Home / Blog / Let’s Encrypt: The democratisation of SSL certificates

Let’s Encrypt: The democratisation of SSL certificates

Posted on 02/02/2016, by Antonio Rodríguez (INCIBE)
Let’s Encrypt: The democratisation of SSL certificates

There are still a great number of websites that do not use SSL/TLS certificates to encrypt their connections; this has been a problem in web communications security for years.

There are various reasons for this; however, perhaps the most important is the fact that historically, having an SSL certificate was unviable economically, particularly for personal websites, SMEs, or small online shops that do not generate sufficient income to be able to afford a certificate.

Today, “non-premium certificates”, which are much cheaper, are available. However, these are still "taboo" for many people, who have the impression that because they are cheap they "don't protect you as much"; the reality is that the certificate is only a "trust mechanism" in the organisation that issues the certificates, and bears no relation to the strength of encryption (a website with a self-signed certificate is still encrypted, even though it has not been certified by a third party).

To close this gap, Let’s Encrypt was created recently by a group of security researchers, with the support of large organisations including (among others) EFF, Mozilla, Google, Cisco, Akamai, ...

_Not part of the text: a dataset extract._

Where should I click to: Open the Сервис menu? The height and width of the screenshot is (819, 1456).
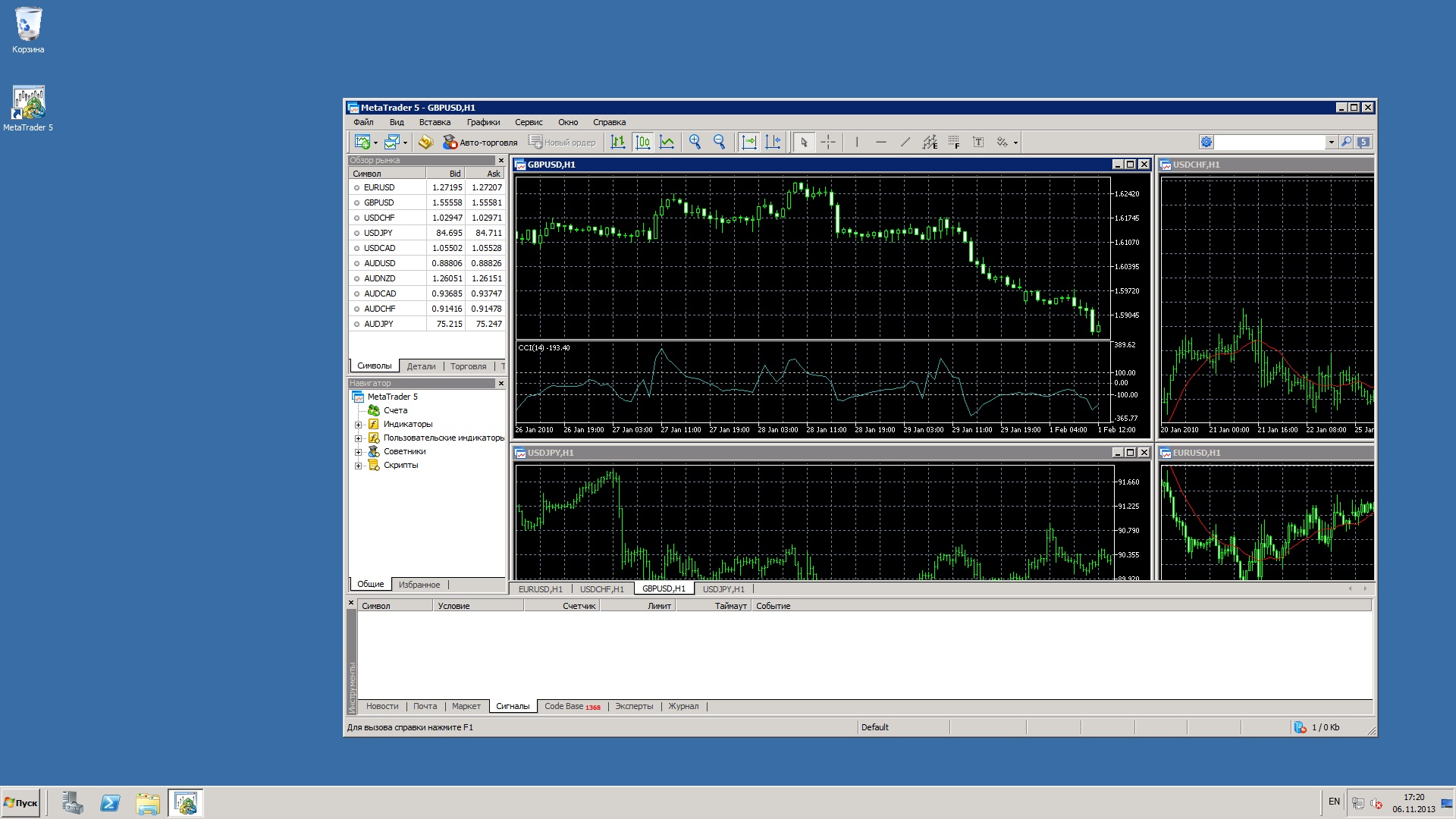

Let’s Encrypt is a non-profit Certificate Authority which makes the generation of certificates free, automated and simple. The premise is to “democratise” the use of secure communications by making this type of certificates available for everybody. This CA is supported by the vast majority of the most used browsers.

Let's Encrypt en Chrome

One of the big concerns in certain sectors about the certificates being free is the possibility that they may be abused by malware developers, for whom it would be simple and easy to use them on malware domains, given that they would not need to invest any money.

The truth is that, although now it has been made easier, this was already being done with paid certificates, especially low-cost certificates, which are ridiculously cheap in comparison to the amounts that can be made through criminal activity.

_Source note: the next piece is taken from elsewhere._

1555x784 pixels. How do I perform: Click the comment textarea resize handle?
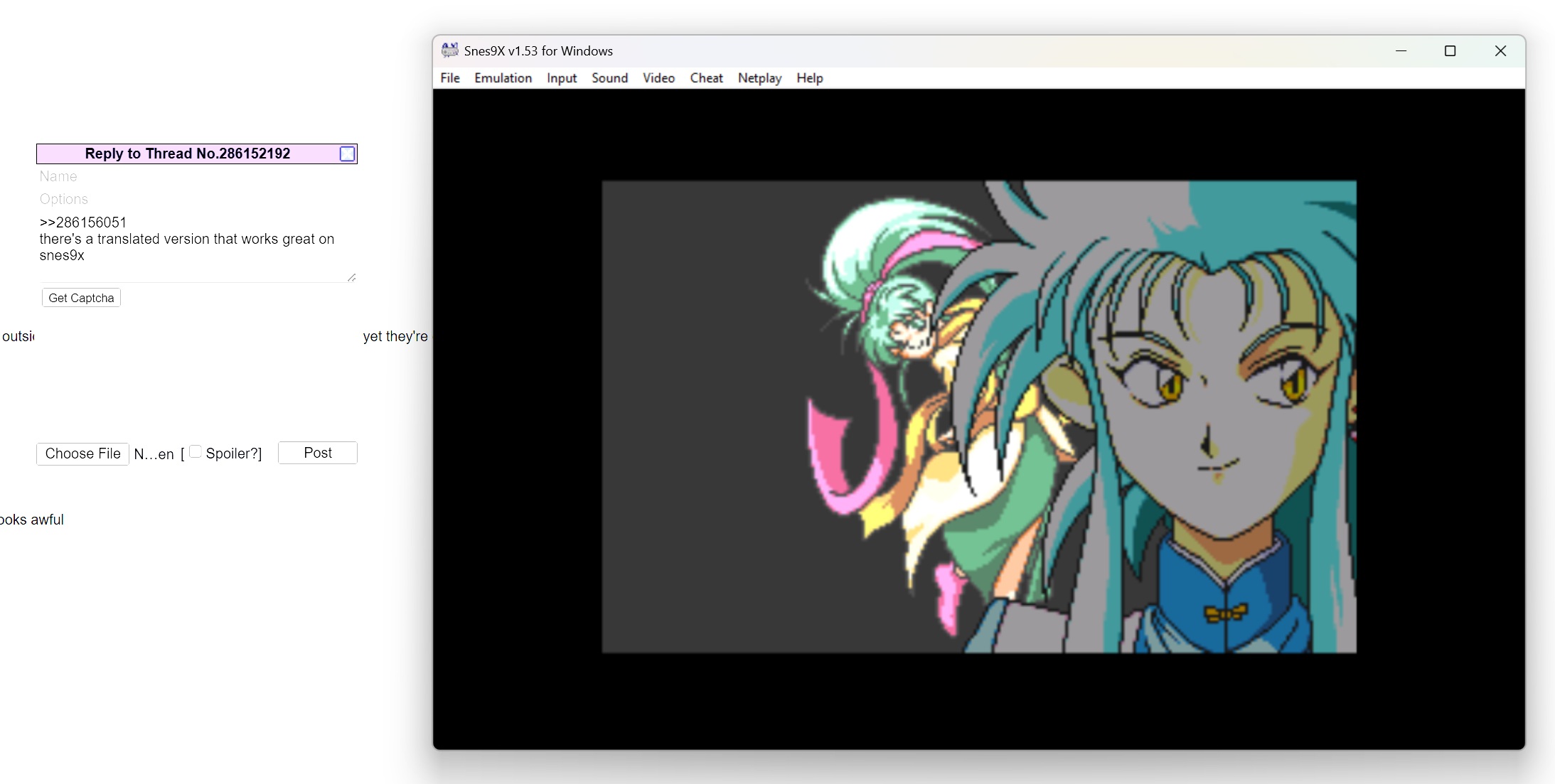tap(351, 277)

On the other hand, imposing an “economic difficulty” to hinder criminals is a serious security error: for them, it is only a small obstacle which they can easily overcome, whereas for people who need certificates for legitimate purposes, it is a major barrier. This has brought us to the current situation, where a large proportion of websites are not protected for purely economic reasons.

Instead of protecting everybody, the opposite effect has been obtained, creating general insecurity by imposing a trust model based on money, instead of basing it on an international “public” authority, a function filled for example by ICANN for the assignation of domain names.

Another misconception is that this system will allow the creation of valid certificates for other people’s domains, enabling MiTM attacks.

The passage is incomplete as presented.